(Stored items from a collection)

════════════════════

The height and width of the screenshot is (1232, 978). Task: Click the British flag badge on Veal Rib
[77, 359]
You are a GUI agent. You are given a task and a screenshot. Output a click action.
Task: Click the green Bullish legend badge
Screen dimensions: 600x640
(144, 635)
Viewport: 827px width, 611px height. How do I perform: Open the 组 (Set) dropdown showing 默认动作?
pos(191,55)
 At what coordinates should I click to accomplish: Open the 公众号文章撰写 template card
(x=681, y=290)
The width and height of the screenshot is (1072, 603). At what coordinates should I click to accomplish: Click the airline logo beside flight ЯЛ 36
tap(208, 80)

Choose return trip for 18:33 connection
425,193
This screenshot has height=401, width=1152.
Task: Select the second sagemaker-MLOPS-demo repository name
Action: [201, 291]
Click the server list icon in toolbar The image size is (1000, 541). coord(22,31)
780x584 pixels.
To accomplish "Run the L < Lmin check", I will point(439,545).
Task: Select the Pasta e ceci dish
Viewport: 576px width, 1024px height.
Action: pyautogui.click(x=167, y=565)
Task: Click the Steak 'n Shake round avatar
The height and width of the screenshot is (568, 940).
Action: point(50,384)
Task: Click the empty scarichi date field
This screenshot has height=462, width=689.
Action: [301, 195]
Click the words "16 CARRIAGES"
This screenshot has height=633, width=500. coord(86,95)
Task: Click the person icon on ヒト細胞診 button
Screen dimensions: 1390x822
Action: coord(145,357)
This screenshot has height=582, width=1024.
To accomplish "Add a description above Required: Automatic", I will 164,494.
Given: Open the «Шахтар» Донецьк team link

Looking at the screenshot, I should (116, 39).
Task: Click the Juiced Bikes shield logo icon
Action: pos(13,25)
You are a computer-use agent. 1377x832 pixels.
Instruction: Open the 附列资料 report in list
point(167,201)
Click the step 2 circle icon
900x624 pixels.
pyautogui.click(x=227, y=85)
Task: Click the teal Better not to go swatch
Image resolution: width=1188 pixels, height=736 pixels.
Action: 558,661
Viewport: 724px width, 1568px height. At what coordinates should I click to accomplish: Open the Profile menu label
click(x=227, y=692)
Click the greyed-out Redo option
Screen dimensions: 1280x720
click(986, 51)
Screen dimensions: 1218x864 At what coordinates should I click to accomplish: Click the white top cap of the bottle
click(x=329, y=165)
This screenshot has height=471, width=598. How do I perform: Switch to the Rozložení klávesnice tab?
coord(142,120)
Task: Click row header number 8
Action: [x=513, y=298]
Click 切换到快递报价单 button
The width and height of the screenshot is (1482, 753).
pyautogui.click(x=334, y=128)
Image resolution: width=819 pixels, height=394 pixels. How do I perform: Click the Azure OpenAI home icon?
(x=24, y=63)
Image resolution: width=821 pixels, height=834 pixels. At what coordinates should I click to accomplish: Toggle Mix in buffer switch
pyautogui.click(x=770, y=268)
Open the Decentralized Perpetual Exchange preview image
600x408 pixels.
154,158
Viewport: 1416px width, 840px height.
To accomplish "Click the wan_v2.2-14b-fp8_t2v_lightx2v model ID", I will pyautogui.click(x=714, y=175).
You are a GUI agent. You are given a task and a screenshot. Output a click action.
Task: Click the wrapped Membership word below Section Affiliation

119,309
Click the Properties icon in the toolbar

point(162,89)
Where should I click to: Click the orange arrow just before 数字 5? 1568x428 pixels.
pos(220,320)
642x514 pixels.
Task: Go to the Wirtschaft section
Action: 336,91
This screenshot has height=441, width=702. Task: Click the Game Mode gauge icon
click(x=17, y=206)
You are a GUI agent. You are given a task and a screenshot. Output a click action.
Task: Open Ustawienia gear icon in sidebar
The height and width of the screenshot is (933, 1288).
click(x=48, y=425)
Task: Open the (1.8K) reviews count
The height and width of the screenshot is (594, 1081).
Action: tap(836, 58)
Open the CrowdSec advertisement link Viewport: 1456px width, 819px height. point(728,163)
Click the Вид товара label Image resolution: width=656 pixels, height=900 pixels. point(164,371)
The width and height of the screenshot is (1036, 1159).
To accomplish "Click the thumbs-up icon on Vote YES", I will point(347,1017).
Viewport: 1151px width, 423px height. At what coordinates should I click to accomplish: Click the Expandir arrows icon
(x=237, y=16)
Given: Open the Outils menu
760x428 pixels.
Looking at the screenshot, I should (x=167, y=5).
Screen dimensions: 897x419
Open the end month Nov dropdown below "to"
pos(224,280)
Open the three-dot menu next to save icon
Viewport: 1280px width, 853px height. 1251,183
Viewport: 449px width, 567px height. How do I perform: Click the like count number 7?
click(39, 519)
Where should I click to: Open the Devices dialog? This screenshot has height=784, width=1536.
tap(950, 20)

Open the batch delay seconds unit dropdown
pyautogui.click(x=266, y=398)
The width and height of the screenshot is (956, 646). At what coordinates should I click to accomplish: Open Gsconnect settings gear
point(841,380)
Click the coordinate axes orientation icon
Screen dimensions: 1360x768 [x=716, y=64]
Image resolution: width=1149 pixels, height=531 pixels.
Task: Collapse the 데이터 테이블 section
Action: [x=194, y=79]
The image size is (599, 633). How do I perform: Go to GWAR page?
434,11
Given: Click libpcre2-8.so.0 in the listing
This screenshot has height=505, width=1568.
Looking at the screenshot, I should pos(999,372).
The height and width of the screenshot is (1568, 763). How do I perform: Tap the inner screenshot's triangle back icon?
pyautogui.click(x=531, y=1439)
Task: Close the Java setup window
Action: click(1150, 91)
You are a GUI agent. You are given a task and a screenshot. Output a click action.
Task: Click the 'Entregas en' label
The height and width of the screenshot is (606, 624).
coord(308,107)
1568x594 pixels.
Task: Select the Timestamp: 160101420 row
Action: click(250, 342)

════════════════════

• _AIM OF THE EXERCISE_
Reproduce each of the entries exactly, omitting none.

• _FINISHED TASK_
The height and width of the screenshot is (1232, 978). Task: Click the British flag badge on Veal Rib
[77, 359]
You are a GUI agent. You are given a task and a screenshot. Output a click action.
Task: Click the green Bullish legend badge
Screen dimensions: 600x640
(144, 635)
Viewport: 827px width, 611px height. How do I perform: Open the 组 (Set) dropdown showing 默认动作?
pos(191,55)
 At what coordinates should I click to accomplish: Open the 公众号文章撰写 template card
(x=681, y=290)
The width and height of the screenshot is (1072, 603). At what coordinates should I click to accomplish: Click the airline logo beside flight ЯЛ 36
tap(208, 80)

Choose return trip for 18:33 connection
425,193
This screenshot has height=401, width=1152.
Task: Select the second sagemaker-MLOPS-demo repository name
Action: [201, 291]
Click the server list icon in toolbar The image size is (1000, 541). coord(22,31)
780x584 pixels.
To accomplish "Run the L < Lmin check", I will point(439,545).
Task: Select the Pasta e ceci dish
Viewport: 576px width, 1024px height.
Action: pyautogui.click(x=167, y=565)
Task: Click the Steak 'n Shake round avatar
The height and width of the screenshot is (568, 940).
Action: point(50,384)
Task: Click the empty scarichi date field
This screenshot has height=462, width=689.
Action: [301, 195]
Click the words "16 CARRIAGES"
This screenshot has height=633, width=500. coord(86,95)
Task: Click the person icon on ヒト細胞診 button
Screen dimensions: 1390x822
Action: coord(145,357)
This screenshot has height=582, width=1024.
To accomplish "Add a description above Required: Automatic", I will 164,494.
Given: Open the «Шахтар» Донецьк team link

Looking at the screenshot, I should (116, 39).
Task: Click the Juiced Bikes shield logo icon
Action: pos(13,25)
You are a computer-use agent. 1377x832 pixels.
Instruction: Open the 附列资料 report in list
point(167,201)
Click the step 2 circle icon
900x624 pixels.
pyautogui.click(x=227, y=85)
Task: Click the teal Better not to go swatch
Image resolution: width=1188 pixels, height=736 pixels.
Action: 558,661
Viewport: 724px width, 1568px height. At what coordinates should I click to accomplish: Open the Profile menu label
click(x=227, y=692)
Click the greyed-out Redo option
Screen dimensions: 1280x720
click(986, 51)
Screen dimensions: 1218x864 At what coordinates should I click to accomplish: Click the white top cap of the bottle
click(x=329, y=165)
This screenshot has height=471, width=598. How do I perform: Switch to the Rozložení klávesnice tab?
coord(142,120)
Task: Click row header number 8
Action: [x=513, y=298]
Click 切换到快递报价单 button
The width and height of the screenshot is (1482, 753).
pyautogui.click(x=334, y=128)
Image resolution: width=819 pixels, height=394 pixels. How do I perform: Click the Azure OpenAI home icon?
(x=24, y=63)
Image resolution: width=821 pixels, height=834 pixels. At what coordinates should I click to accomplish: Toggle Mix in buffer switch
pyautogui.click(x=770, y=268)
Open the Decentralized Perpetual Exchange preview image
600x408 pixels.
154,158
Viewport: 1416px width, 840px height.
To accomplish "Click the wan_v2.2-14b-fp8_t2v_lightx2v model ID", I will pyautogui.click(x=714, y=175).
You are a GUI agent. You are given a task and a screenshot. Output a click action.
Task: Click the wrapped Membership word below Section Affiliation

119,309
Click the Properties icon in the toolbar

point(162,89)
Where should I click to: Click the orange arrow just before 数字 5? 1568x428 pixels.
pos(220,320)
642x514 pixels.
Task: Go to the Wirtschaft section
Action: 336,91
This screenshot has height=441, width=702. Task: Click the Game Mode gauge icon
click(x=17, y=206)
You are a GUI agent. You are given a task and a screenshot. Output a click action.
Task: Open Ustawienia gear icon in sidebar
The height and width of the screenshot is (933, 1288).
click(x=48, y=425)
Task: Open the (1.8K) reviews count
The height and width of the screenshot is (594, 1081).
Action: tap(836, 58)
Open the CrowdSec advertisement link Viewport: 1456px width, 819px height. point(728,163)
Click the Вид товара label Image resolution: width=656 pixels, height=900 pixels. point(164,371)
The width and height of the screenshot is (1036, 1159).
To accomplish "Click the thumbs-up icon on Vote YES", I will point(347,1017).
Viewport: 1151px width, 423px height. At what coordinates should I click to accomplish: Click the Expandir arrows icon
(x=237, y=16)
Given: Open the Outils menu
760x428 pixels.
Looking at the screenshot, I should (x=167, y=5).
Screen dimensions: 897x419
Open the end month Nov dropdown below "to"
pos(224,280)
Open the three-dot menu next to save icon
Viewport: 1280px width, 853px height. 1251,183
Viewport: 449px width, 567px height. How do I perform: Click the like count number 7?
click(39, 519)
Where should I click to: Open the Devices dialog? This screenshot has height=784, width=1536.
tap(950, 20)

Open the batch delay seconds unit dropdown
pyautogui.click(x=266, y=398)
The width and height of the screenshot is (956, 646). At what coordinates should I click to accomplish: Open Gsconnect settings gear
point(841,380)
Click the coordinate axes orientation icon
Screen dimensions: 1360x768 [x=716, y=64]
Image resolution: width=1149 pixels, height=531 pixels.
Task: Collapse the 데이터 테이블 section
Action: [x=194, y=79]
The image size is (599, 633). How do I perform: Go to GWAR page?
434,11
Given: Click libpcre2-8.so.0 in the listing
This screenshot has height=505, width=1568.
Looking at the screenshot, I should pos(999,372).
The height and width of the screenshot is (1568, 763). How do I perform: Tap the inner screenshot's triangle back icon?
pyautogui.click(x=531, y=1439)
Task: Close the Java setup window
Action: click(1150, 91)
You are a GUI agent. You are given a task and a screenshot. Output a click action.
Task: Click the 'Entregas en' label
The height and width of the screenshot is (606, 624).
coord(308,107)
1568x594 pixels.
Task: Select the Timestamp: 160101420 row
Action: click(250, 342)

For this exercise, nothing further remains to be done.